En la antesala al estreno del capítulo final de la ficción –llega este martes 16 a Netflix–, tres especialistas en la materia desmenuzan las razones por las que creen que la historia encabezada por Bob Odenkirk logró imponerse en calidad y profundidad a su serie madre.
Cuando se anunció una precuela de Breaking bad, hasta entonces la obra maestra de Vince Gilligan, había sobradas razones para dudar de lo que podía resultar: las segundas partes nunca son buenas y del universo de Albuquerque parecía haberse contado todo. El estreno de Better call Saul, en 2015, tuvo las miradas puestas en los guiños a su predecesora y las comparaciones eran majaderas, forzando algo que en la práctica tenía pocas similitudes.
Muchos fans de la historia sobre cómo Walter White se convirtió en Heisenberg no consiguieron enganchar con la trama de cómo Jimmy McGill se transformó en Saul Goodman, tal vez porque mientras en la primera hay épica, en la segunda hay tragedia. En una entrevista de Bob Odenkirk al New York Times, decía que Breaking bad tenía una historia más universal, con un hombre en crisis de mediana edad, con más armas y peligros, mientras que Better call Saul era una serie más interna, un viaje personal.
Tres temporadas se tomó la precuela en contar la compleja relación de los hermanos McGill: 30 capítulos en situar el por qué Jimmy necesitaba cambiarse de nombre, no para crear un alias como Walter y vender drogas, sino para dejar de vivir en las sombras de su hermano. Más aún: el divertido y muy kitsch abogado de Breaking bad recién aparece, levemente, en la última parte de la sexta temporada. Y ese ha sido el gran truco de Better call Saul.
Mientras Walter era un hombre al que lo devoraba el ego y la maldad (ya en la segunda temporada dejaba morir a Jane), Jimmy puede ser un chanta y un estafador de poca monta, pero es bienintencionado y, quizás el motor de la historia, alguien que no puede evitar ser quién es, dañando/decepcionando a su círculo, pero siempre a su pesar. Y ante ese personaje tan humano es imposible no rendirse como televidente.
Better call Saul no existiría sin Breaking bad, y si la supera en calidad no es porque la serie madre sea «más mala», sino porque gracias a ella el equipo realizador tuvo un aprendizaje y consiguió libertad creativa y económica para hacer lo que quisieran. Que en el primer capítulo de la tercera temporada de Better haya 10 minutos en silencio con Mike revisando su auto, para encontrar un chip rastreador, es solo uno de los tantos ejemplos de ello.

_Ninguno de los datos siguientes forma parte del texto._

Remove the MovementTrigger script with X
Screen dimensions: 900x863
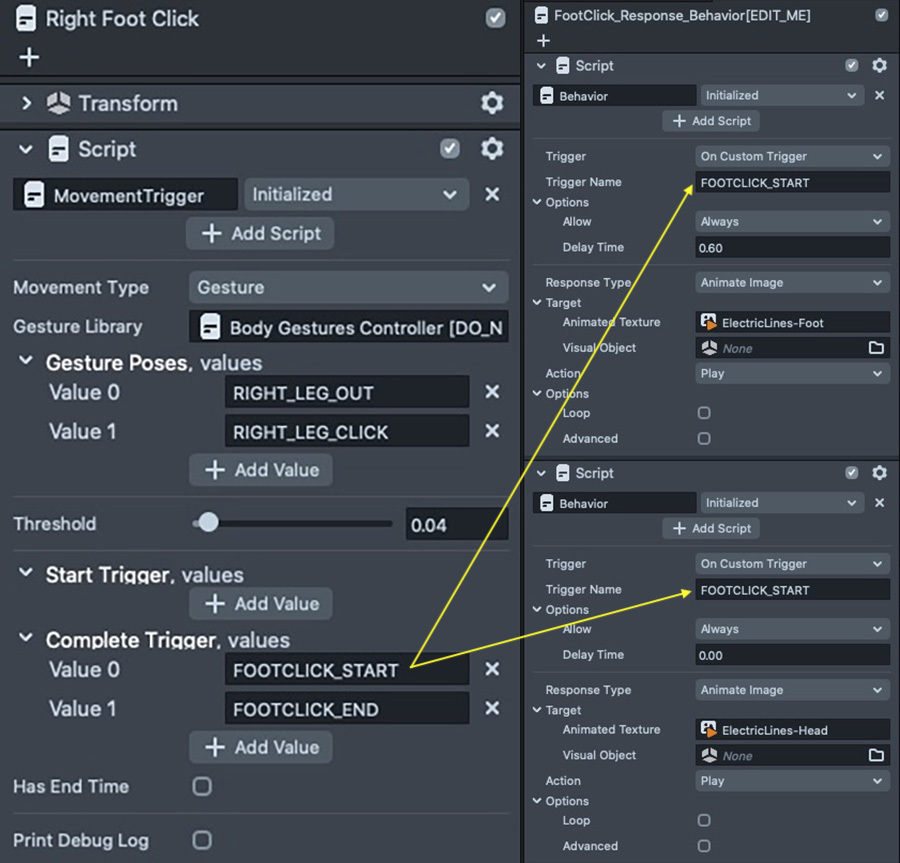491,195
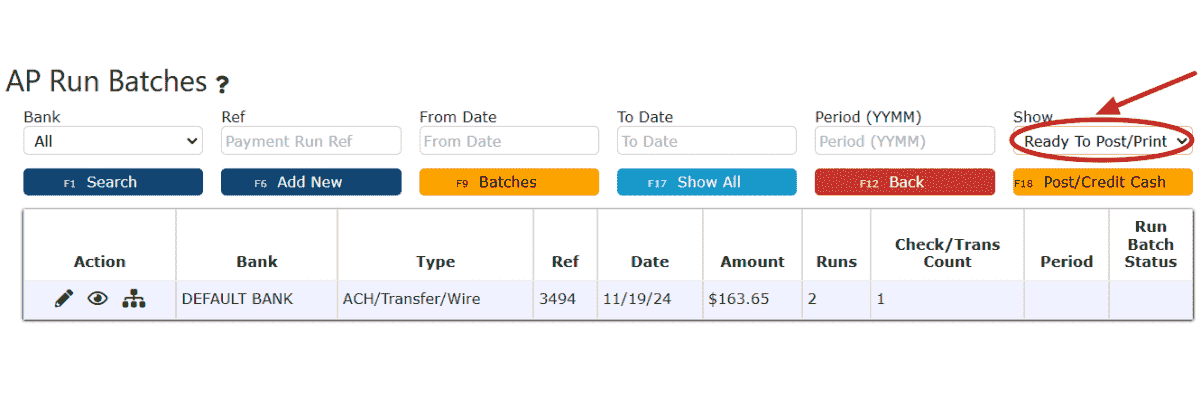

El viaje de ver Better call Saul ha sido extraordinario no solo por su propuesta narrativa y el riesgo que han tomado en contar la historia de un modo que casi no se hace hoy en TV. Su fotografía apabullante, el modo western para delinear a los narcos, el rompecabezas que han armado para unirla a Breaking bad en su temporada final y el equilibro que han encontrado para sumar drama y comedia la convierten en un caso excepcional.
Aunque en esa suma lo más admirable es el cast que consiguieron: no hay personaje aburrido, como sí ocurría con algunos secundarios de Breaking bad. Aparte de Jimmy, Mike y Kim, las historias de Gus, Nacho Varga, Lalo Salamanca, Howard, Chuck y tantos más han tenido todo el tiempo del mundo para hacerlos tridimensionales y explicar sus motivaciones. Por eso a Better call Saul hay que ubicarla, ahora que se despide, en el mismo grupo donde están The wire, Los Soprano, Mad men, Six feet under y Twin Peaks. Por cierto, junto a Breaking bad, pero en su versión mejorada, gracias al talento de los mismos realizadores, en estado de gracia creativa, hace ya más de una década.